## Task description
Print the rows from the line with "Where should I" to the line with "[x=1041, y=44]", both included, exactly as they appear.

## Given data
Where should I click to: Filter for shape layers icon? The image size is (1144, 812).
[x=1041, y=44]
---
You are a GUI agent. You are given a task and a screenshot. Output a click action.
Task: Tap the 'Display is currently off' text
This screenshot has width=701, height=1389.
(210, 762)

## Solution below
Where should I click to: Filter for shape layers icon? The image size is (1144, 812).
[x=1041, y=44]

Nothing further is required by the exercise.